VIOLÊNCIA PSICOLÓGICA E MORAL CONTRA A MULHER
quarta-feira, 21/06/23 14:59Um tema com muitas camadas e profundidades
Por Luciana Gaudio*
Recentemente, fiquei muito impactada com mais um relato de violência contra a mulher perto de mim. Como psicóloga, atendo; e, como pessoa, conheço muitas mulheres vítimas de violência doméstica, que nem sabem que é violência aquilo que sofrem. Ainda é forte o estigma de que violência é só a física, mas a Lei Maria da Penha deixa claro que as violências psicológica, patrimonial, moral e sexual são tão nefastas quanto a violência física (em alguns casos, até mais), e também são consideradas CRIME!
O “Agosto Lilás” foi criado para combater a violência contra a mulher, e várias outras campanhas têm sido feitas devido ao número crescente de casos de violência e feminicídio. No entanto, mesmo com esses avanços, é grande a desinformação e, mais do que isso, a muitas vítimas falta a capacidade de perceber que aquilo que é olhado com espanto no outro não está distante da própria vivência.
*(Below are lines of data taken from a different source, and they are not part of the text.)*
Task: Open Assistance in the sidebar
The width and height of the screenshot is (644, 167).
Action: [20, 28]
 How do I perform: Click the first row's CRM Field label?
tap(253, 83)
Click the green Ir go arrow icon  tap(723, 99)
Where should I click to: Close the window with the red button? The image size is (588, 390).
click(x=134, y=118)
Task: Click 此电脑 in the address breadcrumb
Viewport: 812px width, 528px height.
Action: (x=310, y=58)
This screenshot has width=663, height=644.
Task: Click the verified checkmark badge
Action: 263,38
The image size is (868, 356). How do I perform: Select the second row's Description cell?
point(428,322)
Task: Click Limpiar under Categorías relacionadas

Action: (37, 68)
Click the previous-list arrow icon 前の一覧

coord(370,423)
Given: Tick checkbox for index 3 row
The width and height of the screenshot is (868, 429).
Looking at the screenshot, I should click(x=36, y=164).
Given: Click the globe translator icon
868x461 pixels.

Já presenciei mulheres se indignarem com a violência feminina abordada na novela ou na vizinhança sem se darem conta de que também são vítimas. Essa dificuldade em reconhecer a violência como crime e como algo grave encontra respaldo na cultura machista em que vivemos e que naturaliza tais comportamentos, suavizando-os com falas do tipo: “é a natureza do homem”, “ele é boa pessoa, só ficou nervoso”, “foi a bebida”, “mas a mulher provocou”, entre outras. Percebo também que, na maioria das vezes, a mulher que naturaliza a violência sofrida já tem algum registro de violência na própria família de origem – ela pode ter visto o pai tratar a mãe com brutalidade, ter sido criada com desrespeito à sua vontade ou ter ouvido palavras de baixo calão dos pais –, de forma que namorar alguém com as mesmas atitudes não parece tão espantoso, vai ficando algo “natural”… e NÃO PODE ser assim.
Não há perfeição, não há casal que não briga, mas é preciso estabelecer com clareza limites, e o principal deles é o respeito. Não se pode confundir, violência, ameaças, degradação moral, exploração material, sexo forçado e chantagem emocional com brigas e conflitos que são inerentes a qualquer casal. Associar violência com afeto é um perigo e uma verdadeira armadilha emocional. Percebo que o homem abusador, em muitos casos também, não percebe que o que faz é violência criminosa. Muitos juram (e acreditam!) que são bons maridos. É frequente também responsabilizarem a mulher, transferindo totalmente a responsabilidade pelos seus atos.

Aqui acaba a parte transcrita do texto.